Article courtesy of the Mid-City Community Advocacy Network
From March 27 to 29, 10 San Diego Unified School District police officers gathered to learn about restorative justice techniques and how to refer cases to the City Heights Restorative Community Conferencing Pilot Program.
Restorative justice is focused on bringing youth responsible for committing a crime and those harmed by their actions together to agree on how to repair it. It is a tool for school police balancing keeping order at a school with helping guide young people's development.
"Suspension rates are affected, if an administrator takes more of a restorative approach to addressing behavior," said San Diego Unified Police Sgt. Ivan Picazo on the first day of training. "A punitive action will technically fix the issue for the day, but it doesn't address the behavior long-term."

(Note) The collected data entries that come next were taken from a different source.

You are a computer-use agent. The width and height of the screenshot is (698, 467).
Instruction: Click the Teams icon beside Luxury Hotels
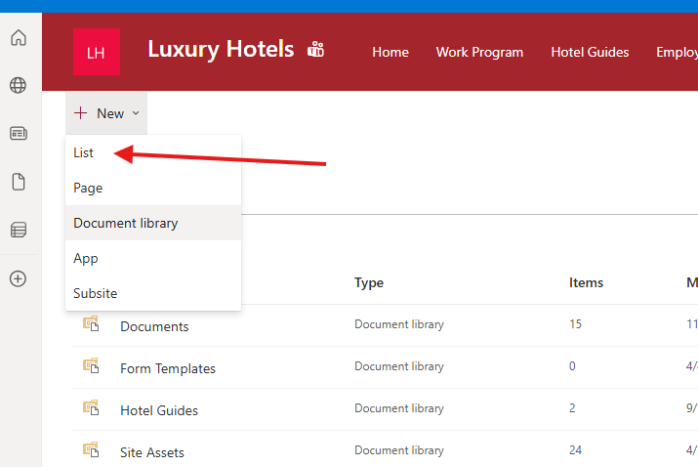315,49
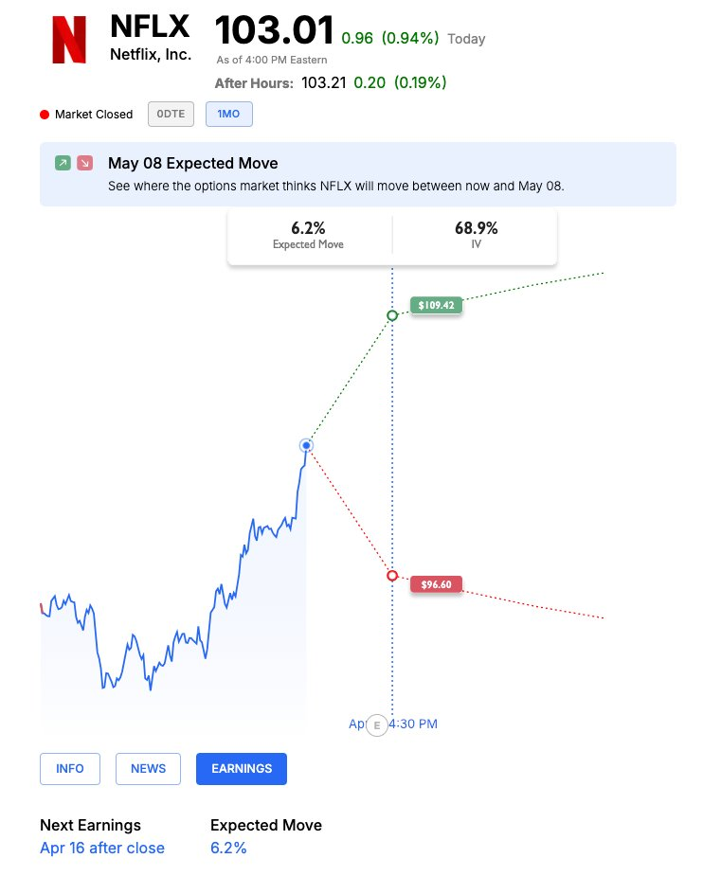
Task: Toggle the 0DTE expiration option
Action: point(171,115)
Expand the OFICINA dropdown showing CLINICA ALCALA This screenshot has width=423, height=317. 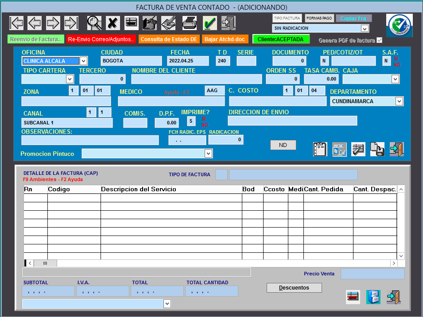tap(83, 61)
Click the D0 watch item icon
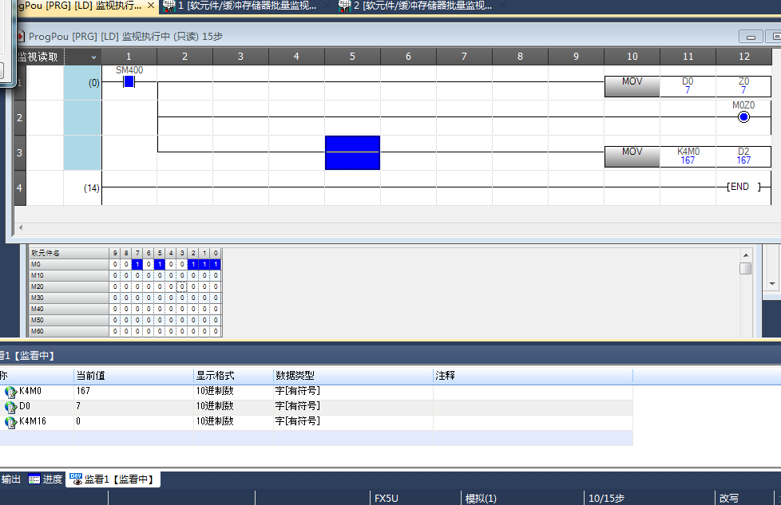The image size is (781, 505). pyautogui.click(x=10, y=407)
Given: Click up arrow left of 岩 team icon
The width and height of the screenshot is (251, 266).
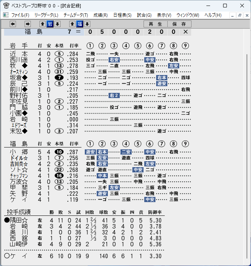Looking at the screenshot, I should click(43, 24).
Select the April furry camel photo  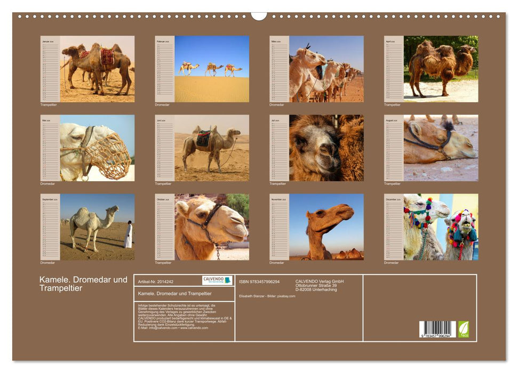click(441, 69)
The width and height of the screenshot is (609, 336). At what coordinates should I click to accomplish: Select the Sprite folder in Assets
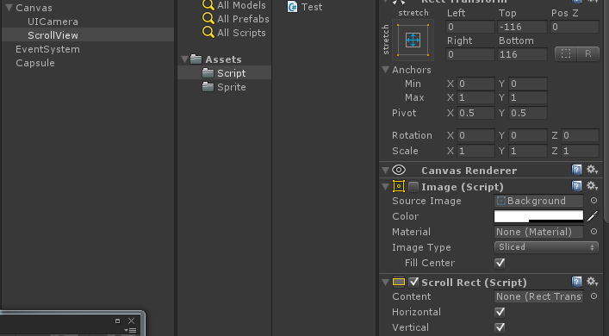point(224,87)

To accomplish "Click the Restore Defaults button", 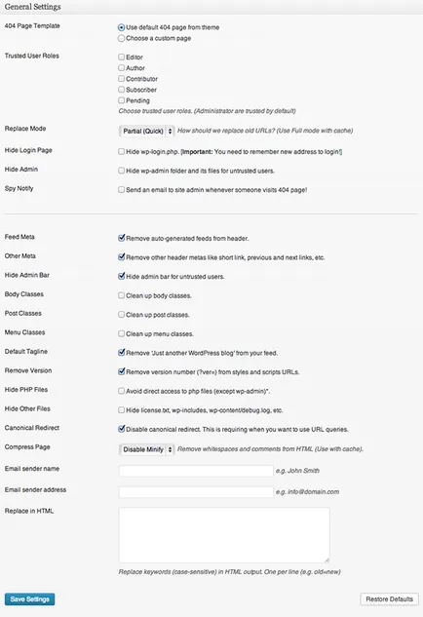I will 389,599.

Suspended students also fall behind, he said, and sometimes fall into a school-to-prison pipeline where discipline and exposure to the juvenile criminal-justice system actually encourages criminal behavior.
"I believe that restorative justice is a win-win," he said.
The Mid-City CAN Peace Promotion Momentum Team conceptualized the restorative conferencing program in 2013.
The San Diego Unified Police Department signed the Memorandum of Understanding for the pilot in October, joining the San Diego County District Attorney's Office, Department of Probation and Public Defender's Office. They agreed to support restorative-justice alternatives to the traditional juvenile court process.
The goal is for restorative justice training like this to eventually reach all officers of San Diego Unified and potentially beyond to the San Diego Police Department through a train-the trainer model. The training is being developed by SD Unified School Police, Mid-City CAN and Oakland-based technical assistance provider, Impact Justice.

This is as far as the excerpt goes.